Nel 1995 arrivarono qui un gruppo di tedeschi. Si definivano pacifisti, e alla ricerca di un posto dove creare una societa' "that is free from hatred, lies, violence and fear". volevano un posto di pace, una modello di vita postcapitalistico, e in contatto con la natura. Avevano inziato in Germania nel 1978, ma decisero di trasferirsi in questo angolo sconosciuto del Portogallo. Erano una trentina, con il loro pragmatismo e la loro efficenza teutonica.

Tamera parte due, in Portogallo. Se volevano essere autonomi, in grado di prodursi cibo da soli, gli serviva l'acqua, per prima cosa.

E cosi, hanno interpellato esperti ecologi, hanno creato spazi per l'irrigazione, e usato i ritmi della natura. D'estate certo era tutto secco, ma d'inverno 'c'erano abbondanti pioggie. E cosi hanno deciso di usare l'acqua che finiva allo scolo, e che a volte era cosi abbondante che danneggiava le infrastrutture e causava erosione. Quell'acqua poteva essere invece catturata ed usata in tempi di aridita'.

Bernd Mueller e' il capo del Global Ecology Institute di Tamera, e' un ingegnere ed e' l'artefice del sistema di cattura e pianficazione dell'acqua. Inizio' dalla cima delle colline - acqua e vento erodevano tutto. Crearono dei piccoli laghi, dei canali in modo da facilitare il riassorbimento dell'acqua nelle falde sotterranee. Il principio era quella della permacultura: e delle sue tre s: spargi, sotterra, e lentamente (slow, spread and sink).

Cioe' rallenta il corso dell'acqua di modo da spargerla sulla terra e farla riassorbire.

Dopo vari anni di tentativi e di pianificazione, nel 2008 la natura inizio' a riprendersi Tamera. Dapprima a valle, con un ruscello che dalle colline portava l'acqua a valle in modo ordinato e costante. La flora e la fauna iniziarono ad insediarsi lungo questi canali e attorno ai laghi che avevano creato.

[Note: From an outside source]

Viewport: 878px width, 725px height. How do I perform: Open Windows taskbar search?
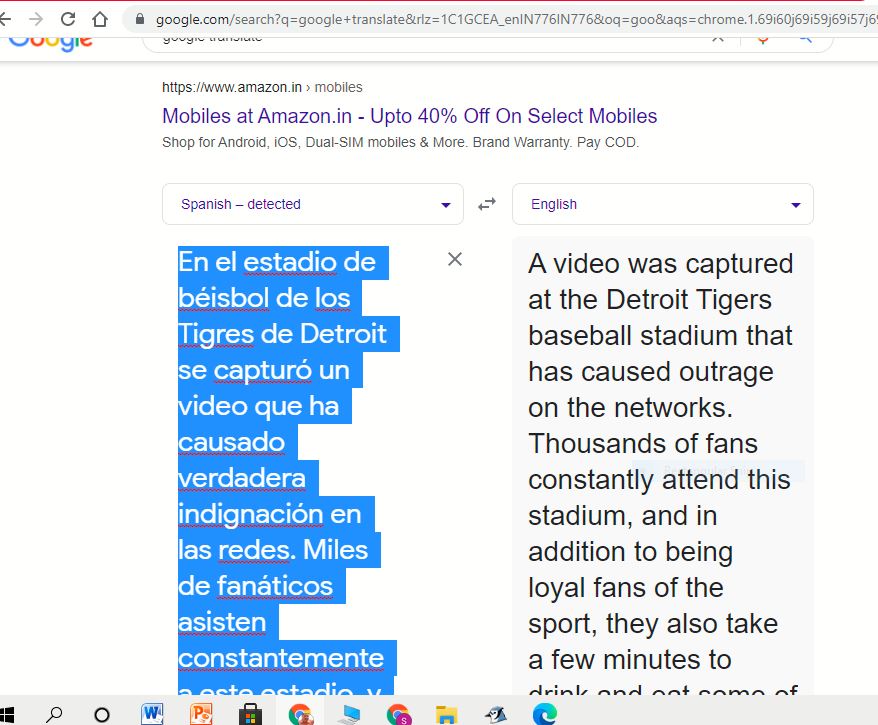[54, 714]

E da li' e' tutto cambiato. Ogni anno un po di piu', e oggi Tamera e' un isola verde. Vivono qui ora 200 persone.

Il modello Tamera, secondo chi ci vive e che ha programmato la rinascita dell'area puo' essere replicato ovunque: quello che serve e' una buona gestione dell'acqua e della vegetazione.  Mueller e' diventato un consulente dell'acqua in varie parti del mondo e viene chiamato per offrire la sua opinione su come risolvere i problemi idrici in posti piu' svariati, Israele, Palestina, Turchia, Giordania, Kenya, Brasile, Bolivia e Colombia. I suoi consigli variano, dal raccogliere l'acqua sui tetti, a creare sofisticati sistemi di collegamento idrici. Spesso viene anche coinvolto in progetti umanitari, per esempio Haiti dopo il terremoto.

Anche l'ONU e' interessata al modello Tamera.  

I contadini sono sempre entusiasti dopo il suo intervento, perche' i primi risultati, anche se timidi, non tardano ad arrivare, e l'acqua fa sempre la differenza.